風行で得た速力に空行の破壊力を付与した連撃……コジノさんはその小柄な体に不釣り合いな長刀を器用に操り攻撃を防御していく。
「あの時より更に使える様になっとるね」
く……さすがコジノさん!
やはり一筋縄ではいかないか……!
「なかなかの剣たい」
そうアタシの剣を評すると、コジノさんは体から禍々しい呪力を放ち始めた。
これは……妖化!アタシの5属性と同じく、金鹿馬北斎の実験によりミヴロで得た力!
「……フゥ〜ッ!」
コジノさんは獅子のたてがみの様に毛を逆立たせ、背中から翼を生やすとそのまま垂直に跳び上がる。そのまま羽を羽ばたいて飛行し、アタシの攻撃の射程から離れると剣を掲げて呪力を集中させた。
「今度はこっちの番……ハクオカ理心流『天巌』……」
彼女の剣からは空行による黒い電光が放たれる!
電撃による攻撃!?
……と思ったが、発生した電気はアタシにではなく周囲の兵士たちに向けられた。サイタマ軍、反乱軍に関わりなく浴びせられた電気には直接の攻撃力は無いようで彼らが苦しんでいる様子はなかった。しかし……
「あっ!?」
「なんだァ!?」
黒い電気は兵士たちの刀や槍に纏わりつくと、釣り糸で引っ張り上げるようにそれらの武器が空中を舞った!
こ、これは……まさか!
「"北縄黒"ッ!!」
空中に舞い上がった武器の数々がアタシ目掛けて猛然と迫りくる!
空行で発生させた磁力による鉄製武器の遠隔操作!
「ううっ!!」
アタシは縦横無尽に飛び交う数十本の刀や槍を撃ち落としていく……すごい物量攻撃だけど、一発一発に付与された呪力は微量。冷静に対処すれば今のアタシには回避可能な技だ。

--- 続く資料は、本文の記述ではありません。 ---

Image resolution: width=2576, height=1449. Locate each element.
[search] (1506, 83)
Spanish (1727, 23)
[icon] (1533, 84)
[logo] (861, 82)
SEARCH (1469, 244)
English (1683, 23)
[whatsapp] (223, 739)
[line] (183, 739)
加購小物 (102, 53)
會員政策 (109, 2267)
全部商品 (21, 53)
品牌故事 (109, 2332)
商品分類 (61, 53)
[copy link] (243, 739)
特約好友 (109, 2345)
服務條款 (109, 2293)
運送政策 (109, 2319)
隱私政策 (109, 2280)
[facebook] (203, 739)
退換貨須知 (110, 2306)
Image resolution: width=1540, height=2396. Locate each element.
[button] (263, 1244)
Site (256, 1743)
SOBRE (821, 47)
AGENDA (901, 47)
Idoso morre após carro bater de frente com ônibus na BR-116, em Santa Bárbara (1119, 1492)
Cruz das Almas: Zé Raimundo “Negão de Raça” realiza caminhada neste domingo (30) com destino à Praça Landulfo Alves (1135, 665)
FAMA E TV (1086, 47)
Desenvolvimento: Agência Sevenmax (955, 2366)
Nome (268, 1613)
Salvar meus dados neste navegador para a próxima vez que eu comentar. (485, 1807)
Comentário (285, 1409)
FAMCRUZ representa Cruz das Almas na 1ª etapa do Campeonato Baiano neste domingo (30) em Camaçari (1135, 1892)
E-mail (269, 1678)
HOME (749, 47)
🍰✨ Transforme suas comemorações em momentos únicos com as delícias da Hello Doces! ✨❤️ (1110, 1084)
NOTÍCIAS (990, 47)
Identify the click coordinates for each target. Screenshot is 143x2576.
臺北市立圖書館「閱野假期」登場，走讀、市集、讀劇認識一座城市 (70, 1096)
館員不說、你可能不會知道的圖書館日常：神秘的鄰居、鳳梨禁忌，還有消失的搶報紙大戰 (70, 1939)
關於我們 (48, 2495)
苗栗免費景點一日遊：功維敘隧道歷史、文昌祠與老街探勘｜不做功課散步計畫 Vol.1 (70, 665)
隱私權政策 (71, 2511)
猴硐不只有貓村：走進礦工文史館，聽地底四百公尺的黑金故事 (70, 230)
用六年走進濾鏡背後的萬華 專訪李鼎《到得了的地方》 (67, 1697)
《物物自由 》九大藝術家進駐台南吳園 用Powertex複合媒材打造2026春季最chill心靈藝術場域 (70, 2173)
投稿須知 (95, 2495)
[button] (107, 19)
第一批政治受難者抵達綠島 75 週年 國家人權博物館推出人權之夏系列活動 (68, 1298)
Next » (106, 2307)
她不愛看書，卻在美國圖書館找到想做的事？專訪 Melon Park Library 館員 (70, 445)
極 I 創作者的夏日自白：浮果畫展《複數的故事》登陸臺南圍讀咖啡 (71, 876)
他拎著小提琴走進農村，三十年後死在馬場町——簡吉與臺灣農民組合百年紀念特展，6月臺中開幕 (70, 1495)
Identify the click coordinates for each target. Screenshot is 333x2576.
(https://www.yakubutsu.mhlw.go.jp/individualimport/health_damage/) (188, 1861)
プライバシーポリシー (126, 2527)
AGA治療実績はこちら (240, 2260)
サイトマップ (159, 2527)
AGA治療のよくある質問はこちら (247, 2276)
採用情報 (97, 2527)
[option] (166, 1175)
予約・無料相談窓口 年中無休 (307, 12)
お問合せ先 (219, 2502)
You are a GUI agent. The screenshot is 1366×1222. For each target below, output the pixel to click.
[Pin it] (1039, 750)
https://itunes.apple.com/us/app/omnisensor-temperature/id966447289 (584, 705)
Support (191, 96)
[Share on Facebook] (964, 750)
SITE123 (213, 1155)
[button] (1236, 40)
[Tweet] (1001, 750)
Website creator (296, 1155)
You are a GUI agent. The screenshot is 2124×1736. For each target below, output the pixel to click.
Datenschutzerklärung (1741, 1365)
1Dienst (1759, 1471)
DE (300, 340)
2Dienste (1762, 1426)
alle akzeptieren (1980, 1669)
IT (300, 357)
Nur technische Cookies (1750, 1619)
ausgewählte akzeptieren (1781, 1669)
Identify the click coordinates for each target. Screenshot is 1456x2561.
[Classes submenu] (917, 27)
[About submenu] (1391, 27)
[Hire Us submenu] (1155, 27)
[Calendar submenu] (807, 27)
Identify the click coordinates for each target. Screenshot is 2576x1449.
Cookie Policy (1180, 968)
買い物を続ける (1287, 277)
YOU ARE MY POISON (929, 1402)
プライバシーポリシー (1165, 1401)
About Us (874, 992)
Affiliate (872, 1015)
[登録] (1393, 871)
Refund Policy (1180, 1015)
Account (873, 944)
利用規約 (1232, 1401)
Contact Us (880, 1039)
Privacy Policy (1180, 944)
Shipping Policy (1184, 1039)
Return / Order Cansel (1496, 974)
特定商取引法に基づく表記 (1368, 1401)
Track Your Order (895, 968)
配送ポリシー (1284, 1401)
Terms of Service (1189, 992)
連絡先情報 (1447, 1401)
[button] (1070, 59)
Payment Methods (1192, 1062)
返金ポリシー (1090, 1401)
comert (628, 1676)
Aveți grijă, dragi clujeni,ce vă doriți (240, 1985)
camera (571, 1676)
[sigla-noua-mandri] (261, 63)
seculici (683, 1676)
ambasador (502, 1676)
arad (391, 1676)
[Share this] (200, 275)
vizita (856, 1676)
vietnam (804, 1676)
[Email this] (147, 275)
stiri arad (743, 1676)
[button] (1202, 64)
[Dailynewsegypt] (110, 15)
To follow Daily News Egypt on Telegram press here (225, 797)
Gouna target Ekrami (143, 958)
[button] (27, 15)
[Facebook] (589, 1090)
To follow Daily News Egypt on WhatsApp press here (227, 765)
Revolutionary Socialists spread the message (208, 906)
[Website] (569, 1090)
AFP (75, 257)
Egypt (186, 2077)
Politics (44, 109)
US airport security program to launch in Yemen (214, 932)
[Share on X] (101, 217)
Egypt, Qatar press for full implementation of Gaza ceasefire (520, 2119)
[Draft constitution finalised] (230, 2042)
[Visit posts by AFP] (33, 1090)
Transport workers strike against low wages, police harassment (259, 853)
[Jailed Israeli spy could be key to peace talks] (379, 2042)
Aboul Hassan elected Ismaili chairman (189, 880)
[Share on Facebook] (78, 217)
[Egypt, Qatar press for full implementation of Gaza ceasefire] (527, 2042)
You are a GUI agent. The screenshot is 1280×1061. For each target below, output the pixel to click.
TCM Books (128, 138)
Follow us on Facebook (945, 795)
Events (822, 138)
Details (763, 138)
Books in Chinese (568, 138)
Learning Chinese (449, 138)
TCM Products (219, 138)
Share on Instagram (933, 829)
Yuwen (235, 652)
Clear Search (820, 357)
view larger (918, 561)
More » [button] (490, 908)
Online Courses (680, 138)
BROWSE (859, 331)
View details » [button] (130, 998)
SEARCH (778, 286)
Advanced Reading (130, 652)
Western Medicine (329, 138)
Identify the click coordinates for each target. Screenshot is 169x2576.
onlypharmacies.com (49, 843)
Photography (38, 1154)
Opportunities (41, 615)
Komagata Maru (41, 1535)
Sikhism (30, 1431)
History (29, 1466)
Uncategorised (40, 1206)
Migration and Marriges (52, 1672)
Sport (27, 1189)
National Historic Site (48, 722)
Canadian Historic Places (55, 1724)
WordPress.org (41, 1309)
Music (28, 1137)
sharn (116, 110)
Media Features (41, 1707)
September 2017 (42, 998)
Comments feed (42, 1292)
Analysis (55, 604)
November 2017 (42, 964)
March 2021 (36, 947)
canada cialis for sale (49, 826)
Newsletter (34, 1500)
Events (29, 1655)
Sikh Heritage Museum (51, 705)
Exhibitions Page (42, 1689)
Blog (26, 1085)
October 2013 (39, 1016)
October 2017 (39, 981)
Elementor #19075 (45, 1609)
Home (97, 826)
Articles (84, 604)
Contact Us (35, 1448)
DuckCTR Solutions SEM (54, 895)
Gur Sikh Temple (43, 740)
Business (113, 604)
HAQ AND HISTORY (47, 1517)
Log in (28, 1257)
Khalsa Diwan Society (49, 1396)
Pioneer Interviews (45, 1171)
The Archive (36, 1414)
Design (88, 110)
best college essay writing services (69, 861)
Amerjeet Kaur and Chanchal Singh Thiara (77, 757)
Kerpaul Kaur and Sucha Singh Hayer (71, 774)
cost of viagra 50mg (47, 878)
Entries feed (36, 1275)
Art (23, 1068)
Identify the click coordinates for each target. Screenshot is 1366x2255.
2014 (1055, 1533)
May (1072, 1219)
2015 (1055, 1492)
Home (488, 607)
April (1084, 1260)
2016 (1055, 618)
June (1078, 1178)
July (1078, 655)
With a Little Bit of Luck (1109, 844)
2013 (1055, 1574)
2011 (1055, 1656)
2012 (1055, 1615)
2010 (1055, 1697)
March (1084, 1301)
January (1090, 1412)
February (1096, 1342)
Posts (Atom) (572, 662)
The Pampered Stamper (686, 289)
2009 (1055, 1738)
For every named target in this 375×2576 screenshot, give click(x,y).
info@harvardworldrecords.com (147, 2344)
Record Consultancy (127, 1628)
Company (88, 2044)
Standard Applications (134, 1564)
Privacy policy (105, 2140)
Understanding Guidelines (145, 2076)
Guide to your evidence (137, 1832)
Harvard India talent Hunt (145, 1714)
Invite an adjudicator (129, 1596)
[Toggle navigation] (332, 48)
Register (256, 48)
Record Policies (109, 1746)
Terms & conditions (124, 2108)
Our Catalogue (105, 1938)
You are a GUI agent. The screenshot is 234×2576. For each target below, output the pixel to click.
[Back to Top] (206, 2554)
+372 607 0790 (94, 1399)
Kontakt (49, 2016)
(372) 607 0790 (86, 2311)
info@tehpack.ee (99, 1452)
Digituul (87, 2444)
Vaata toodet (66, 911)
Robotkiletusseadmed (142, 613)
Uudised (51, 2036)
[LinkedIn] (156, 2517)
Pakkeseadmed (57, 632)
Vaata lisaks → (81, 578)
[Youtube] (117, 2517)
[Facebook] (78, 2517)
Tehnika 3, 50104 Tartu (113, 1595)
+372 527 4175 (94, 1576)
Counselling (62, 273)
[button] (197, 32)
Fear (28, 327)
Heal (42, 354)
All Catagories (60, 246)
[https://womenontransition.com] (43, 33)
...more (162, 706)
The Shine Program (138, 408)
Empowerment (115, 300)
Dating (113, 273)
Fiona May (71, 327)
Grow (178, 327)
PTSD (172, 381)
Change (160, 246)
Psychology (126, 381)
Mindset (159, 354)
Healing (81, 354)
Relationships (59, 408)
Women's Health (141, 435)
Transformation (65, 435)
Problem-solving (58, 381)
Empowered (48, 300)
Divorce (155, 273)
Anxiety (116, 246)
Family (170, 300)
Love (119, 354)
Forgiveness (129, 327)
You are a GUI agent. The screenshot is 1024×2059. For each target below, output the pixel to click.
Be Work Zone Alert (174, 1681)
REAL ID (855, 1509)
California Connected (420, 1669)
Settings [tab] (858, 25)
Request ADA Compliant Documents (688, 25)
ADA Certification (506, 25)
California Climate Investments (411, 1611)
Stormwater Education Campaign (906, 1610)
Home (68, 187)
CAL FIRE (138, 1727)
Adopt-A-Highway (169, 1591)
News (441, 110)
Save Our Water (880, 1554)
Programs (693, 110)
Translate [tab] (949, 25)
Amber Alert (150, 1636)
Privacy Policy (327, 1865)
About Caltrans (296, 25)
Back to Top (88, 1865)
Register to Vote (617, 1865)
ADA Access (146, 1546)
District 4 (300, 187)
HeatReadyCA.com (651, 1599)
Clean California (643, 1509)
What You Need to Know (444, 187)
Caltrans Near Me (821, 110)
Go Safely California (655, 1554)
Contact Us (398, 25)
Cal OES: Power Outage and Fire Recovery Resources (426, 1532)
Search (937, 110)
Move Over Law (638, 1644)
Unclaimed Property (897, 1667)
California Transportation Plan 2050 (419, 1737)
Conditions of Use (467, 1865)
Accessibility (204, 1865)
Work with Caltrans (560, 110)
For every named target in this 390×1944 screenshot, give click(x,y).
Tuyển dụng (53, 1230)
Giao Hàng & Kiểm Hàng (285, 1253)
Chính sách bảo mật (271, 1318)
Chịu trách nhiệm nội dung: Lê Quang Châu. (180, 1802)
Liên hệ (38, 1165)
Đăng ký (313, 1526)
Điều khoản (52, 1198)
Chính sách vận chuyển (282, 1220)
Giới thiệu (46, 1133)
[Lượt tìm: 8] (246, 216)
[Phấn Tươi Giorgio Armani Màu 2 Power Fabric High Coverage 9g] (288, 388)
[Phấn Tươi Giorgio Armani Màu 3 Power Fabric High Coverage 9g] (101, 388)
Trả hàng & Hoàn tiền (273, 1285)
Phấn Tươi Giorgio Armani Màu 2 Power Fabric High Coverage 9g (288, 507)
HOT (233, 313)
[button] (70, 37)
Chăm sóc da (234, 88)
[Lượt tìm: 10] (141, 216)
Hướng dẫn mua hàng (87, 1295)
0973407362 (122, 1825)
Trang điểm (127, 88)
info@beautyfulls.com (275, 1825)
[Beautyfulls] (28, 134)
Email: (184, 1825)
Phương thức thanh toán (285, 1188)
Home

舐められたものね。もっと激しい攻撃じゃないとアタシを倒す事は……ハッ!?
「ハクオカ無外流『天獅咆』……」
気づくとコジノさんは先程までいた空中から一気に間合いを詰めてきていた!
先程の技はただの目眩ましで本当の狙いはこっち……!気配を読めなかったのは六行の技による加速ではなく自然落下による加速だからか……コジノさん!流石ね!
「"墜衝・勢空滅燈"!!」
落下の衝撃と火行の力を剣先に一点集中した突き!
受け太刀は間に合わない!
でも……
「……はッ!!」
アタシは風行の力を込めた剣を前方に振り、同時にあらかじめ踵に貯めていた空行の力を解き放つ!
すると爆発的な推進力を発揮し後方に自分でも意外なほどの速度で飛び出し、着地の時に体勢を崩してよろけてしまう……が、攻撃の回避には間一髪で成功!
「"蹴速月足"……!」
ふう……あ、危なかった……!
奇襲に備えていつでも動けるように足底に空行の力を貯めておく癖をつけてなければ今のでやられていたかも……火行による身体強化を事前に施していた事も活きた。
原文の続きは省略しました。